*** Opening of Task inputs ***

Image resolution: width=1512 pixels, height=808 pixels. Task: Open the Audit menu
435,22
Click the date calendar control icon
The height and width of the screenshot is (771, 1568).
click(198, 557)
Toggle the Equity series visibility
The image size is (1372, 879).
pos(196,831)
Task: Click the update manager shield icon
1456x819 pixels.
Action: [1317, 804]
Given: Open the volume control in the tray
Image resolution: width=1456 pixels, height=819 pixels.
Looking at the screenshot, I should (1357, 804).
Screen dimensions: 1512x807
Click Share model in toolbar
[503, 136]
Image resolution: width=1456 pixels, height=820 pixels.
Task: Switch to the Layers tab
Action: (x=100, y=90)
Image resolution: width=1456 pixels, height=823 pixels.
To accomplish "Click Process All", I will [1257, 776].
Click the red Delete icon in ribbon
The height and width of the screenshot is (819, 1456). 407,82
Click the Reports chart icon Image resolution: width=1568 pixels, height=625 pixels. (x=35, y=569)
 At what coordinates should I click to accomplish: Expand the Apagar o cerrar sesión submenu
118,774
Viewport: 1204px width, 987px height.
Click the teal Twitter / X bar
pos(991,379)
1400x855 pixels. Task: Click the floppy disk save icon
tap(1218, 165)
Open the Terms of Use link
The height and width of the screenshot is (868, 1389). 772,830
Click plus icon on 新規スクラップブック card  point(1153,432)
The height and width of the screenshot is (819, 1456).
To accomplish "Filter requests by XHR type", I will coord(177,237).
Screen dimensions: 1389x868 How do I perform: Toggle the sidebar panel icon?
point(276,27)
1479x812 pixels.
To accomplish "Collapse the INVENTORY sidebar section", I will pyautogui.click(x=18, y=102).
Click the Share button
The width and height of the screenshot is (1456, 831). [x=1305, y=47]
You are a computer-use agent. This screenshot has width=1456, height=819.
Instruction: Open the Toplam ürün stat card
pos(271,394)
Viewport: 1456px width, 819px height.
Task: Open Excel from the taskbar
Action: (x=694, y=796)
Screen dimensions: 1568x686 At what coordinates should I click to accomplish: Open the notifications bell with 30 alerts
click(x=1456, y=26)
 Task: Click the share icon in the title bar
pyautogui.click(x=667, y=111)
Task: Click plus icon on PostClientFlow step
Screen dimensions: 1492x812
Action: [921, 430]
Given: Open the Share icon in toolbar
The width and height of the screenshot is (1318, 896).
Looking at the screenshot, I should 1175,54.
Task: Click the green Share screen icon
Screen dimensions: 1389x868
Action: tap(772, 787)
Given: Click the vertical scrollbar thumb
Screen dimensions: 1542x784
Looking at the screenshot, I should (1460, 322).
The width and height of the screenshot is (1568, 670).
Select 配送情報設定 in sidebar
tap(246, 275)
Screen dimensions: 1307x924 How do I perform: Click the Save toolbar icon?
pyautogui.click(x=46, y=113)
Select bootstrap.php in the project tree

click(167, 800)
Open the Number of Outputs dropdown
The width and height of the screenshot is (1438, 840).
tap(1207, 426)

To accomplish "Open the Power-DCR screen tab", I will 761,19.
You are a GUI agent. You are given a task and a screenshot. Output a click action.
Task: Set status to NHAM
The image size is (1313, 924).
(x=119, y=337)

*** Close of Task inputs ***

--- Exercise brief ---
Above are the records; please copy exactly their first line and each line after it through the line containing "Given: Open the volume control in the tray", and no line after that.

--- Reply to the task ---
Image resolution: width=1512 pixels, height=808 pixels. Task: Open the Audit menu
435,22
Click the date calendar control icon
The height and width of the screenshot is (771, 1568).
click(198, 557)
Toggle the Equity series visibility
The image size is (1372, 879).
pos(196,831)
Task: Click the update manager shield icon
1456x819 pixels.
Action: [1317, 804]
Given: Open the volume control in the tray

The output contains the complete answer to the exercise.